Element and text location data
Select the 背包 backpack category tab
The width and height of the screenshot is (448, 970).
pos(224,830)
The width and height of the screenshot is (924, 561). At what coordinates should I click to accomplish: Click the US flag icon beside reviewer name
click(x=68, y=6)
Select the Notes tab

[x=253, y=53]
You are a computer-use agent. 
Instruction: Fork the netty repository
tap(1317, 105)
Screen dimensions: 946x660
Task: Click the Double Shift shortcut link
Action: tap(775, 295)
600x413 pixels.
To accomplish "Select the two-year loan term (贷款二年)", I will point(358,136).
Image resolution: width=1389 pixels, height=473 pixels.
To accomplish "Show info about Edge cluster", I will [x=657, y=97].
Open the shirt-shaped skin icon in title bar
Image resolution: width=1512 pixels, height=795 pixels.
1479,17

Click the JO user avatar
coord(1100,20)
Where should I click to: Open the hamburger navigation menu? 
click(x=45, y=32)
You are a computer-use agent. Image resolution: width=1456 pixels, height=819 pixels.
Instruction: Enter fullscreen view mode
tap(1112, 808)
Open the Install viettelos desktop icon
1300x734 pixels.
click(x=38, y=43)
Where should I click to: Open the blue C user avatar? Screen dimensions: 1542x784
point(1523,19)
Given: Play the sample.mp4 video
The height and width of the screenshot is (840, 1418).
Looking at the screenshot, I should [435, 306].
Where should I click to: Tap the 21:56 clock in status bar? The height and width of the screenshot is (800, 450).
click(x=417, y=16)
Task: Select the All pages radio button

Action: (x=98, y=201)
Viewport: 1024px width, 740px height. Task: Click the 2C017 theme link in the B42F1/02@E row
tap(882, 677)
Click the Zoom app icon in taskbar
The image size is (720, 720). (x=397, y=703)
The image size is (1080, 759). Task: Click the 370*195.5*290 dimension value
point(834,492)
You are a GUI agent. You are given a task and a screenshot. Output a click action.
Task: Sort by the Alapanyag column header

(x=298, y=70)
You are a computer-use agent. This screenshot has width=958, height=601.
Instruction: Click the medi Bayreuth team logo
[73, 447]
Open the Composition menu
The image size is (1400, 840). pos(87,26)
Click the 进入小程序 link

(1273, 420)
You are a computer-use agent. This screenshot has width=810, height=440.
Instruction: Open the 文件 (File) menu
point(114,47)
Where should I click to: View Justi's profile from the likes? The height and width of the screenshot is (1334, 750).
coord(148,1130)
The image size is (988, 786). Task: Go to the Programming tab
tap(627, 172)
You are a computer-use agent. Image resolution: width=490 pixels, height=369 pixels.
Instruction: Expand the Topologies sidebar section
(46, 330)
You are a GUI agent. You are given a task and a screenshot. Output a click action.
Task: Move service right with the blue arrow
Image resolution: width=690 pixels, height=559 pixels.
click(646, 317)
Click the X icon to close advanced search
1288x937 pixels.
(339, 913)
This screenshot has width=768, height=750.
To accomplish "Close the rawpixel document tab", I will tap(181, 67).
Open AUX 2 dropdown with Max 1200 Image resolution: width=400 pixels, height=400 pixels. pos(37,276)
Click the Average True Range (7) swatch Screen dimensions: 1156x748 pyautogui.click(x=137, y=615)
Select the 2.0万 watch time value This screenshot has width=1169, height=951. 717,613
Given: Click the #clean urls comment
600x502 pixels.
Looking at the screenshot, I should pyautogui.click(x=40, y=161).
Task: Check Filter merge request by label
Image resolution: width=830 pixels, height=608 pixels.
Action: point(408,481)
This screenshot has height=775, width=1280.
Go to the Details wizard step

PROBLEM DETAILS ▸ Please copy all of the lines above character for character, leaving nothing out and changing nothing.

TASK RESULT ▸
Select the 背包 backpack category tab
The width and height of the screenshot is (448, 970).
pos(224,830)
The width and height of the screenshot is (924, 561). At what coordinates should I click to accomplish: Click the US flag icon beside reviewer name
click(x=68, y=6)
Select the Notes tab

[x=253, y=53]
You are a computer-use agent. 
Instruction: Fork the netty repository
tap(1317, 105)
Screen dimensions: 946x660
Task: Click the Double Shift shortcut link
Action: tap(775, 295)
600x413 pixels.
To accomplish "Select the two-year loan term (贷款二年)", I will point(358,136).
Image resolution: width=1389 pixels, height=473 pixels.
To accomplish "Show info about Edge cluster", I will [x=657, y=97].
Open the shirt-shaped skin icon in title bar
Image resolution: width=1512 pixels, height=795 pixels.
1479,17

Click the JO user avatar
coord(1100,20)
Where should I click to: Open the hamburger navigation menu? 
click(x=45, y=32)
You are a computer-use agent. Image resolution: width=1456 pixels, height=819 pixels.
Instruction: Enter fullscreen view mode
tap(1112, 808)
Open the Install viettelos desktop icon
1300x734 pixels.
click(x=38, y=43)
Where should I click to: Open the blue C user avatar? Screen dimensions: 1542x784
point(1523,19)
Given: Play the sample.mp4 video
The height and width of the screenshot is (840, 1418).
Looking at the screenshot, I should [435, 306].
Where should I click to: Tap the 21:56 clock in status bar? The height and width of the screenshot is (800, 450).
click(x=417, y=16)
Task: Select the All pages radio button

Action: (x=98, y=201)
Viewport: 1024px width, 740px height. Task: Click the 2C017 theme link in the B42F1/02@E row
tap(882, 677)
Click the Zoom app icon in taskbar
The image size is (720, 720). (x=397, y=703)
The image size is (1080, 759). Task: Click the 370*195.5*290 dimension value
point(834,492)
You are a GUI agent. You are given a task and a screenshot. Output a click action.
Task: Sort by the Alapanyag column header

(x=298, y=70)
You are a computer-use agent. This screenshot has width=958, height=601.
Instruction: Click the medi Bayreuth team logo
[73, 447]
Open the Composition menu
The image size is (1400, 840). pos(87,26)
Click the 进入小程序 link

(1273, 420)
You are a computer-use agent. This screenshot has width=810, height=440.
Instruction: Open the 文件 (File) menu
point(114,47)
Where should I click to: View Justi's profile from the likes? The height and width of the screenshot is (1334, 750).
coord(148,1130)
The image size is (988, 786). Task: Go to the Programming tab
tap(627, 172)
You are a computer-use agent. Image resolution: width=490 pixels, height=369 pixels.
Instruction: Expand the Topologies sidebar section
(46, 330)
You are a GUI agent. You are given a task and a screenshot. Output a click action.
Task: Move service right with the blue arrow
Image resolution: width=690 pixels, height=559 pixels.
click(646, 317)
Click the X icon to close advanced search
1288x937 pixels.
(339, 913)
This screenshot has width=768, height=750.
To accomplish "Close the rawpixel document tab", I will tap(181, 67).
Open AUX 2 dropdown with Max 1200 Image resolution: width=400 pixels, height=400 pixels. pos(37,276)
Click the Average True Range (7) swatch Screen dimensions: 1156x748 pyautogui.click(x=137, y=615)
Select the 2.0万 watch time value This screenshot has width=1169, height=951. 717,613
Given: Click the #clean urls comment
600x502 pixels.
Looking at the screenshot, I should pyautogui.click(x=40, y=161).
Task: Check Filter merge request by label
Image resolution: width=830 pixels, height=608 pixels.
Action: point(408,481)
This screenshot has height=775, width=1280.
Go to the Details wizard step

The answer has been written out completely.